4 Replies Latest reply on Jul 5, 2013 5:58 PM by Peter M

    Win32/Small.CA

      My Windows 7 PC crashed this afternoon.  I then got a message in the Microsoft Security Centre giving the message:

      Remove the Win32/Small.CA Virus

      Windows has decided Win32/Small.CA, a known PC virus, on your PC.  Win32/Small.CA has caused your PC to stop working properly 1 times, last occurring on 16/06/2013 15:12.

       

      The link from microsoft.com/security/portal/threat/encyclopedia/entry.aspx?Name=Virus%3aWin32 %2fSmall.R was the most interesting link I could find, but it is quite old and I am not convinced that it is reliable.

       

      I do not have the files on USB sticks which it mentions, at least as far as I can see.

      <drive:>\recycler\info.exe - copy of Virus:Win32/Small.R

      <drive:>\recycler\desktop.ini

      <drive:>\autorun.inf

       

      I note that I do have the registry entry:

      • The presence of the following registry modifications:
      • Value: "Userinit"With data: "userinit.exe,%windir%\system\svchost.exe"
      • In subkey: HKLM\Software\Microsoft\Windows NT\CurrentVersion\Winlogon

      but this seems to running a Microsoft program, so I am not sure I should worry.

       

       

       

      McAfee did not detect it with a quick scan.

      Malwarebytes did not detect it with a quick scan.

       

      I am currently running a full scan with Malwarebytes (45 minutes in an no objects detected); then I will run a full one with McAfee.

       

      I think that there may in fact be nothing wrong with my PC, and no virus.

       

      Has anyone else had this experience?

      Is there a solution?

      Is there anything for me to worry about?

        • 1. Re: Win32/Small.CA
          Peter M

          Moved this to Malware Discussion as a more appropriate spot.

           

          It probably has been dealt with.  I'm curious as to why Microsoft would alert you, are you using their security software?

           

          You could try Malwarebytes in Safe Mode (...with Networking if you want to update it prior to running).   It might catch more.

           

          It might be an idea to run a Hijackthis session and post the log as directed lower down the last link in my signature below.

           

          Good place would be either the BleepingComputer or Malwarebytes forums link.   That way you';; get an expert, independent opinion.

          • 2. Re: Win32/Small.CA
            Hayton

            http://www.microsoft.com/security/portal/threat/encyclopedia/search.aspx?query=w in32/small.CA

            Win32/Small is a generic detection for files that perform various malicious actions on an affected computer.

             

            Malicious files detected as variants of Win32/Small can have virtually any purpose, however, they are often used to download and execute arbitrary files (including additional malware) of an attacker's choice to an affected computer.

             

            There are reports on the Malwarebytes and Norton forums of Windows Action Center displaying this message.
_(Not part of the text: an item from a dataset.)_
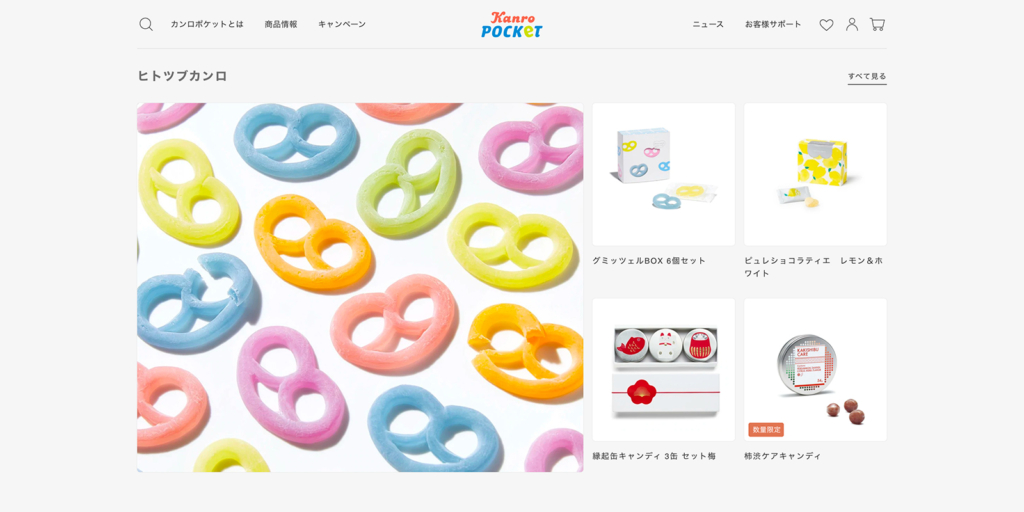
Task: Open lemon box ピュレショコラティエ product image
Action: 815,174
It's not clear if the message is a false positive (but it may be), nor is it obvious why it should appear in the Action Center at all.

            http://forums.malwarebytes.org/index.php?showtopic=125271

            https://community.norton.com/t5/Norton-Internet-Security-Norton/Win32-Small-CA/t d-p/590808

             

            May be one for the Microsoft forums

             

            Message was edited by: Hayton on 16/06/13 19:20:33 IST
            • 3. Re: Win32/Small.CA

              I'm begining to think this actually is a False Flag. I've ran half a dozen different security scans and done a tone of research online. Pulled all the file name and registry file names associated with this bug. I've gone through the registry and my file system and can't find any of the supposedly associated files. Now unless this virus is capable of hiding somewhere I'm unfamilar with, which isn't very likey as I'm pretty computer savy, something is a bit fishy here. In the Action Center Flags, there is also a flag for McAfee, but it doesn't tell me what is wrong. Everything is running clean and properly in my McAfee software according to the programs control panel. There is also another flag for RealPlayer which is also working just fine. Me thinks the problem is non-existant.

              • 4. Re: Win32/Small.CA
                Peter M

                As I said on your other thread:

                 

                If you really want to be absolutely sure, run Hijackthis or DDS and post the log as instructed lower down the last link in my signature below.